Here, to experimentally resolve these seeming inconsistencies, we developed several much-needed systems to characterize fusobacterial gene regulation: fluorescent marker proteins, transcriptional and translational reporters, an inducible gene-expression system, and a gene-deletion system that is not reliant on a specific strain background. Application of these tools allowed us to define the σE regulon of F. nucleatum, revealing a surprising conservation of its overall architecture in this early-branching species. This general conservation includes a noncoding arm of the σE response provided by the sRNA FoxI, which we show acts as a negative posttranscriptional regulator of several envelope proteins. Intriguingly, the fusobacterial ECF is activated by oxygen rather than sources of envelope or oxidative stress. Our results provide functional evidence for a global stress response composed of a σ factor and an associated sRNA in an early-branching bacterium, and an experimental framework to dissect regulatory networks in the understudied phylum Fusobacteriota.
Results
Expanding the Genetic Toolkit for F. nucleatum.
To facilitate dissection of gene regulatory networks in F. nucleatum, we created five plasmid-based tools: constitutively expressed fluorescent marker proteins, a transcriptional and a translational reporter system, an inducible gene expression system, and a system for markerless genomic deletion (Fig. 2A). These systems are derived from our recently developed plasmid pEcoFus for gene overexpression in F. nucleatum (17). We initially reduced the overall size of pEcoFus, generating the plasmid pVoPo-00 (see Materials and Methods for details). Next, we inserted an expression cassette for one of four different codon-optimized fluorescent proteins: mCherry, GFP, mScarlet-I, and mNeonGreen. These constructs allow easy visualization of F. nucleatum using fluorescence imaging (Fig. 2B). pVoPo-mNeonGreen uses an expression construct with a weaker promoter, therefore the fluorescence signal is lower (Materials and Methods). This adjustment was necessary because we were unable to express the original mNeonGreen construct in E. coli during the cloning procedure, likely due to overexpression toxicity. The pVoPo-mNeonGreen construct also demonstrates that marker gene expression can be adjusted and thereby adapted to the conditions needed. In addition to their excitation and emission spectra, the four fluorescent proteins also differ in photostability and maturation time. This will allow researchers to choose the optimal vector for their specific experimental needs.

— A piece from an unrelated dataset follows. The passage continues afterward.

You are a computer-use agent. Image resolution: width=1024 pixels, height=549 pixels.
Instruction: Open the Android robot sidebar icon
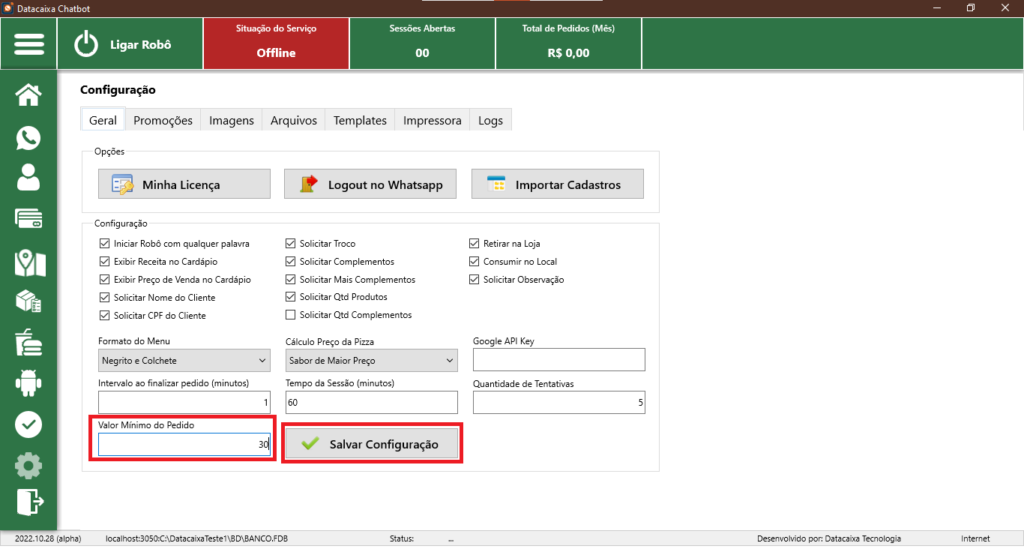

On the basis of pVoPo-mCherry, we generated the transcriptional reporter plasmid pVoPo-01 to determine the activity of promoter regions of interest placed upstream of mCherry (Fig. 2A). For translational reporters (plasmid pVoPo-02), the 5′ UTR and first 10 aa of a specific target gene are fused to the second codon of mCherry and expressed from a constitutive promoter (Fig. 2A).
Next, we adapted the widely used tetracycline-inducible gene-expression system (52) for use in F. nucleatum. To this end, we replaced the constitutive promoter of pVoPo-00 with a synthetic tetracycline-responsive promoter and added a TetR repressor gene, thus creating plasmid pVoPo-03. For proof of concept, we showed that expression of mCherry from this plasmid can be tightly controlled with the nonbacteriostatic tetracycline derivative, anhydrotetracycline (ATc). Addition of different concentrations of ATc to cultures of F. nucleatum led to a dose-dependent and robust expression of mCherry (Fig. 2C), whereas no signal was detected in the absence of ATc. Of note, in the western blots, mCherry runs as a doublet, likely representing full-length protein and a truncated version expressed from an internal translational start site (53).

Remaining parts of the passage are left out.